November 12, 2011 at 4:56 pm #159474ThomasParticipantI wanted to say thank you to everyone that added to this thread. Trust me it means a lot to me to hear other opinions. Again I don’t want to sound like I am being “abused” but I feel myself getting stressed everyday before work, just wondering how will I screw up today. It is not a great way to start the day. I have been looking for work at other firms, but as we all know there is not a whole lot of work out there. Part of me is scared to work at a new firm to just realize I am in the same predicament… an impatient overbearing boss. But at this point I think it is a chance I am willing to take.
Again I am open to all forms of advice.
November 12, 2011 at 6:05 pm #159473ChupacabraParticipantI’d need to hear more specifics to give fair advice, but I’ll go ahead and play devil’s advocate.
I recently completed an MLA and pretty much all of my classmates had a hard time with critiques and being directed in studio by the professors. What they called being “yelled” at I didn’t even make note of. I was also surprised to see so many adults crying after being told they needed to make improvements. Maybe it’s a generational thing or maybe it’s a class thing, I don’t know. I’m not trying to be a jerk, but maybe you need the attitude adjustment and not your boss.
However, some people are just miserable to their core and they cause a lot of unnecessary strife and dysfunction.

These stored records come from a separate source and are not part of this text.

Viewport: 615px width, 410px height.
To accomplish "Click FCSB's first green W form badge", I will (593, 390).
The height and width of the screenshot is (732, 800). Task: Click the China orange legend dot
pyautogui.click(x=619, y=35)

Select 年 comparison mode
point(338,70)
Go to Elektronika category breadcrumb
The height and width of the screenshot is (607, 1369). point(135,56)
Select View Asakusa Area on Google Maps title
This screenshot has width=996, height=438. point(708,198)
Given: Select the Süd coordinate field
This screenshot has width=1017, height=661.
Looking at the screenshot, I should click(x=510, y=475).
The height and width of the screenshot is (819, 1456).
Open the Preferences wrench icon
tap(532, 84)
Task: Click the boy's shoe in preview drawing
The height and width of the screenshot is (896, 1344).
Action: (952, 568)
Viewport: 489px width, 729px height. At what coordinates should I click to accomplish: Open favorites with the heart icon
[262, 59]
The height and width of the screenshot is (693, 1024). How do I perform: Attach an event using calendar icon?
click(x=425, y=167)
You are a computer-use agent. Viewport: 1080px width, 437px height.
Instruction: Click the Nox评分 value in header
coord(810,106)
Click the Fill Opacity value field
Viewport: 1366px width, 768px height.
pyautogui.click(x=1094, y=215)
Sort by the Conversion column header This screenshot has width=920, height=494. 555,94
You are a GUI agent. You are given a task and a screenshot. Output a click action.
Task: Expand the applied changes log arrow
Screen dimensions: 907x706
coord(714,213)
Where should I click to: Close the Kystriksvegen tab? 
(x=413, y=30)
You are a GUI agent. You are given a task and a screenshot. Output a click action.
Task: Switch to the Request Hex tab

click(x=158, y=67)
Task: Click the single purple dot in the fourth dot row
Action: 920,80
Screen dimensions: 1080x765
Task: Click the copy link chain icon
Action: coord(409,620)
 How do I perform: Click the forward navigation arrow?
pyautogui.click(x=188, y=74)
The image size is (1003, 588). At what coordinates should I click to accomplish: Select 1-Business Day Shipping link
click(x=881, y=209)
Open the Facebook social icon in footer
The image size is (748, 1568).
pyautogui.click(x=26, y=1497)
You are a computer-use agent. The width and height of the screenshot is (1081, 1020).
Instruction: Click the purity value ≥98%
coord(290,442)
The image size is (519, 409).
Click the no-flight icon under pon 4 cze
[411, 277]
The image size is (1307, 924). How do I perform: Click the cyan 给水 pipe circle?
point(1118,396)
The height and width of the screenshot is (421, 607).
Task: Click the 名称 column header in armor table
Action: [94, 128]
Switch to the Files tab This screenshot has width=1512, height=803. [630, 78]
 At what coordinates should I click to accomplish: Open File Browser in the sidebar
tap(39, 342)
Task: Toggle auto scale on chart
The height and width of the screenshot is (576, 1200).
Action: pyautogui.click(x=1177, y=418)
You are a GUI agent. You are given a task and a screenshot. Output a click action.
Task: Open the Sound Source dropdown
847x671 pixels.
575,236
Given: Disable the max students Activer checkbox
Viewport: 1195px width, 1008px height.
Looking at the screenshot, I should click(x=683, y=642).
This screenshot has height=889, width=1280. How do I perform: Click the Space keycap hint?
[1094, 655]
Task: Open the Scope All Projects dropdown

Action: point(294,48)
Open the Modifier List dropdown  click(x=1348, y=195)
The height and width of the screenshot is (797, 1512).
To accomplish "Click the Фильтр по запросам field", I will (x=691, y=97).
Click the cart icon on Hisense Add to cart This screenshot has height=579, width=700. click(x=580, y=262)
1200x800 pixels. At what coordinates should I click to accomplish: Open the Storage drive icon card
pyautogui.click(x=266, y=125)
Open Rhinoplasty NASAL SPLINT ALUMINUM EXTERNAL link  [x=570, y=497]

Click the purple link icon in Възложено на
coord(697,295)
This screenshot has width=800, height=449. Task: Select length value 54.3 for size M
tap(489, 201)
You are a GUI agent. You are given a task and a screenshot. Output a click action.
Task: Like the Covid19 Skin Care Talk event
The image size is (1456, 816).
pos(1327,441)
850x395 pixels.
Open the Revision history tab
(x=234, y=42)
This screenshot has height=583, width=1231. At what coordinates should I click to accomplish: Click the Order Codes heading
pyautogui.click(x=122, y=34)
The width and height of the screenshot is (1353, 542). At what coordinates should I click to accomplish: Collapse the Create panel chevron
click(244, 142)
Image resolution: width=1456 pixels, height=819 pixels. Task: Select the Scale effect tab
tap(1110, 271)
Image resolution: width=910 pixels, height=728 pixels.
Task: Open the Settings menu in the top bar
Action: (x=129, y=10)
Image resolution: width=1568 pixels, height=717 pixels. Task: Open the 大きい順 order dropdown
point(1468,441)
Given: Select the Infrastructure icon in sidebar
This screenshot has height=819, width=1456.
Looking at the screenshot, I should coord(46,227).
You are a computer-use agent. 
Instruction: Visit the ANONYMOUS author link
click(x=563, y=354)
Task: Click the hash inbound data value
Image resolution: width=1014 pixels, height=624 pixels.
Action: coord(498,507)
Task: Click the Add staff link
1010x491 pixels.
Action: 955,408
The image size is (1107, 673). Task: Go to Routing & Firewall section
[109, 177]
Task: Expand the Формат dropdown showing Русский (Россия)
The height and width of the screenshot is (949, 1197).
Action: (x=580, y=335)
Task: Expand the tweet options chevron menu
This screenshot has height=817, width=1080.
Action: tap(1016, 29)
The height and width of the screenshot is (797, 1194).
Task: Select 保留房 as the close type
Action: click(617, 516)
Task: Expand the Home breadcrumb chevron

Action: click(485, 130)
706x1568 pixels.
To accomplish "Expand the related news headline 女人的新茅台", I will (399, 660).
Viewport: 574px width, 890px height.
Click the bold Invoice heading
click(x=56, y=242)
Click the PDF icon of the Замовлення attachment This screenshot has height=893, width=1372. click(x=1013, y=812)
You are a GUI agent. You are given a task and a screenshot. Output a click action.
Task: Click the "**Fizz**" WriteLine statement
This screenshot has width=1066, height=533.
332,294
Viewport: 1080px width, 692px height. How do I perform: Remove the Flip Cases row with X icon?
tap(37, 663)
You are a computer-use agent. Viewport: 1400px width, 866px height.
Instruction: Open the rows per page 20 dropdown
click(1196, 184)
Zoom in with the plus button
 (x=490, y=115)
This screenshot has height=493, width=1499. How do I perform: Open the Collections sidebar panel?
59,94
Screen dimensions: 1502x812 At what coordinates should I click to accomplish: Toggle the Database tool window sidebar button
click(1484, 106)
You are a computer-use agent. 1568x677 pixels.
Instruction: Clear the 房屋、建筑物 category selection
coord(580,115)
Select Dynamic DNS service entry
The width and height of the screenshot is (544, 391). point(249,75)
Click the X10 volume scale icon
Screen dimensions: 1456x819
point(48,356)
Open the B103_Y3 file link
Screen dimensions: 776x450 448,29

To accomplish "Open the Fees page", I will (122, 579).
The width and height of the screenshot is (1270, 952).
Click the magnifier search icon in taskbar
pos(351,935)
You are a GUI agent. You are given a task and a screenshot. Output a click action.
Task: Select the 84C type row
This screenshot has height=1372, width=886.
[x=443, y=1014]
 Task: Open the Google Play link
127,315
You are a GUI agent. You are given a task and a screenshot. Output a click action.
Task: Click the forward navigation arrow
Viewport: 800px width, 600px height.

The economy is slow, so bide your time and start preparing now to move on. Many bosses can motivate people and get work done without demeaning or breaking people down.
The other posters have given you some excellent advice on how to deal with criticism and a-hole bosses. Learn from this experience because you’ll run into this again and again throughout your working life. One plus is that after having to worked for pricks, you’ll be able to judge them quickly and not waste time working for them.
November 12, 2011 at 6:47 pm #159472ThomasParticipantChupacabra –
I understand when you say being “yelled” at has different views from different people. And I can assure you I never broke down during my undergraduate degree because I had to make improvements to one of my projects. In fact, I would appreciate when a professor would make suggestions. The situation that I am in now is completely different than being in school. And like you said perhaps it is me who needs to be more open and have an attitude adjustment. I cannot disagree with you because I have been trying to cope with the stress and overall work environment.
In 10 years I am sure I will look back and laugh at the situation I was in, but right now it seems like torture trying to get through the day. Thanks for your input and advice, I appreciate it greatly!
November 16, 2011 at 4:31 pm #159471George H. Gifford, IIIParticipantThomas, You’ve received a lot of good advice here. I hope some of it can be applied to your situation. I’ve been learning to be a good employer for 18 years. I’m still learning. Here’s my “two cents”:
1. When one of my employees doesn’t fit with the culture of my office, I must take the blame. I hired him/her.
2. When I am frustrated, and have (I admit) yelled, I need to take a breather. It’s usually the result of a communication problem.
3. Any one of my employees has the god-given right to quit and leave the office at any moment. I cannot begrudge them for seeking what they think is a better situation.
4. Part of my job is to have my employees feel as though they are working in an environment in which they can succeed.
November 18, 2011 at 2:00 am #159470ThomasParticipantGeorge,
I totally agree with everything you’re saying, I think a lot of it is your second point. It is usually a communication problem, due to the fact that I am an entry-level. I too know the feeling of getting frustrated when someone simply isn’t “getting it.” I’m sure my boss feels this way towards me. Thanks for your input and advice!